'La mujer sin cabeza': una alegoría colectiva

Cine

La cineasta argentina Lucrecia Martel ha sabido crear atmósferas y tensiones sociales donde lo que está escondido es lo que hay que intentar traer hacia la luz a través del cine.

María Onetto e Inés Efron en 'La mujer sin cabeza'. (Letterboxd)
Alexis de Chaunac
Ciudad de México /

Durante el periodo de 1976 a 1983, Argentina vivió los años de la Guerra sucia durante la cual la dictadura controlaba todo el país con una opresión militar. Después de ese periodo, una generación de cineastas con intenciones políticas pudo expresar ideas sobre ese pasado trágico a través del cine, creando una especie de conmemoración colectiva y reconstruyendo los valores destruidos para evitar el olvido impuesto por la Historia de su país. Luis Puenzo con La historia oficial (1985) expresa la idea de la transformación de la Historia para fines políticos. Veinte años después, Lucrecia Martel se interesa sobre el impacto social en su país luego de la dictadura.
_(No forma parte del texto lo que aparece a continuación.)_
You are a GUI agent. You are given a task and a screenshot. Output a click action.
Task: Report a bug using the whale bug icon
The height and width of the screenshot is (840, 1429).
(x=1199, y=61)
Su interés por el cine comenzó con los cuentos que le contaba su abuela. Descubrió que, a través de la narración oral, los tiempos se mezclan: el pasado, el presente y el futuro forman uno. A la manera de Robert Bresson, su trabajo con el sonido le permite filmar sus películas de manera austera. El sonido revela sutilmente la imagen, permitiendo al espectador ser parte activa del proceso creativo. Sus personajes se mueven en el interior del cuadro, lo que crea una sensación de espontaneidad. Utilizando lo esencial —reflejos sobre espejos o acciones interrumpidas—, Martel sumerge al espectador en una experiencia oral y visual. La mayoría de sus películas se sitúan en la provincia de su infancia, Salta, de la que retrata meticulosamente la decadencia de los privilegios de la burguesía en Argentina. La violencia escondida que Martel describe en sus películas es la de la cotidianidad, la tensión que existe en la base de la sociedad que cierra los ojos sobre un pasado trágico.

Martel construye personajes perturbados a los que observa muy de cerca sin juzgarlos moralmente. (Foto: Wikimedia Commons)

Desde su primer largometraje, La ciénaga (2001), Lucrecia Martel crea un ambiente de malestar y presenta una naturaleza hostil que excluye a la burguesía. En referencia a la película de Werner Herzog, Aguirre, Wrath of God (1972), Martel retrata a niños entrando en la montaña tropical como si fueran los primeros europeos conquistando al Nuevo Mundo. El calor tempestuoso y la humedad agobiante generan tensiones sociales en la mente de los personajes. El agua estancada de la piscina es una alegoría de la pasividad decadente de la familia, que carece de perspectiva hacia el futuro. La aparición de una Virgen en un tanque de agua ofrece una forma de esperanza a través de la religión.

En La mujer sin cabeza (2008), Lucrecia Martel provoca una reflexión sobre la injusticia social que existe en el núcleo de la casa burguesa. La película toma la perspectiva de Verónica y su incapacidad de concentrarse sobre la realidad que la rodea después de un accidente de auto en el cual tal vez mató a alguien. Se convierte en una observadora marginal de su propia vida, una sonámbula distanciada de sus acciones y de su entorno. Este proceso de alienación ya había sido utilizado por el director Michelangelo Antonioni en películas como L’Avventura (1960) donde los personajes buscan a una mujer desaparecida sin lograr encontrarla. Desde la primera escena, Martel crea una analogía visual entre los perros y los niños indígenas, a quienes vemos corriendo simétricamente hacia la misma dirección. Ese paralelismo estará presente en toda la narrativa ya que Verónica no sabe si atropelló a un perro o a un niño. Por un montaje de imagen y sonido —match-cut— vamos de los niños indígenas a los niños burgueses jugando dentro de un coche.

La toma larga, en la que percibimos el cambio psicológico de Verónica después del choque, nos permite avizorar su mente. Cuando decide salir para llorar, comienza a llover y vemos claramente la huella de la mano de uno de los niños que jugaba en el coche. Al mismo tiempo que esa marca hace presente la ausencia, nos recuerda el accidente que acaba de suceder: una presencia fantasmal. Después de ese evento, Verónica estará rodeada de situaciones que le recuerdan la muerte que causó: un venado muerto en la cocina, el jardinero preparando un hoyo como si fuera un sepulturero, el ahogado en el canal, la desaparición del asistente del alfarero. Cuando en un momento casual en el supermercado, Verónica expresa con crudeza a su esposo que mató a alguien en la carretera, su entorno la convence de lo contrario, borrando huellas de lo que sucedió. Su esposo la lleva de regreso al lugar del accidente donde hay un perro muerto, pero Martel no nos lo enseña para guardar el misterio. Es a partir del momento que Verónica cambia el color de su pelo, del rubio al negro oscuro, que tenemos la sensación de que supero su fase de sonambulismo y de que su vida puede seguir su curso. Al final, Martel no la juzga moralmente, pero la observa de muy cerca. La experiencia introspectiva de Verónica parece ser como una alegoría colectiva de lo reprimido por una generación de argentinos que, después de la dictadura, prefirieron olvidar la tragedia de lo que pasó en vez de enfrentar el pasado. Cineastas como Michael Haneke con Caché (2005) y Lucrecia Martel con esta película crearon ambientes de tensiones sociales donde lo que está escondido es lo que hay que intentar traer hacia la luz a través del cine.